Sometimes people promised to help, but never showed up. A few delayed the process by their hemming and hawing until we finally had to find someone else.

But then help would come from an unexpected source. The pieces would fall into place. And all was well again...just a little later than hoped. There were several faithful and very dedicated helpers who showed up day after day to help - taking time from the busiest season of the year, to work in the bitter cold.

Throughout the winter and into the new year, there may have been as few as one, or as many as six men, at the house on any given day, working on the interior. Power wasn’t hooked up until mid-January. The volunteers ran equipment off a generator for three very cold months.

But through it all, there were moments of miracles – helpers and money appeared when needed or businesses offered to cover extra materials.

As Charlotte picked out her flooring, countertops and paint, she was beginning to finally envision how it would come together.

The Allen's vehicle had transmission problems in December and they were without transportation for several months. It wasn’t repaired until the end of January, so until then, Jay had not been able to see his new home take shape. The wallboard was on the walls before he finally got to enter his new house.

“Awesome”, he said, grinning, as he and his wheelchair sat in the space reserved for his ‘drive-in’ shower stall.

It has been a roller coaster of a ride, but through it all, the dedication of the workers and the generosity of strangers has touched everyone involved.

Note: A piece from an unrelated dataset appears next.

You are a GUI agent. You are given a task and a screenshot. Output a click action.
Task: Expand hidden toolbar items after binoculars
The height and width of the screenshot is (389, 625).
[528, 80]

Little mini-miracles have been commonplace, leading us to call it, “The God Project”. It seems obvious our ‘contractor’ has a handle on the plan.

If you are one of these mini-miracles who played a part in this project; we wish to thank you from the bottom of our hearts. It’s not over yet, but the end is near, thanks to your help and support.

Anything is possible, when you put your mind – and your heart - to it, and then step out in faith.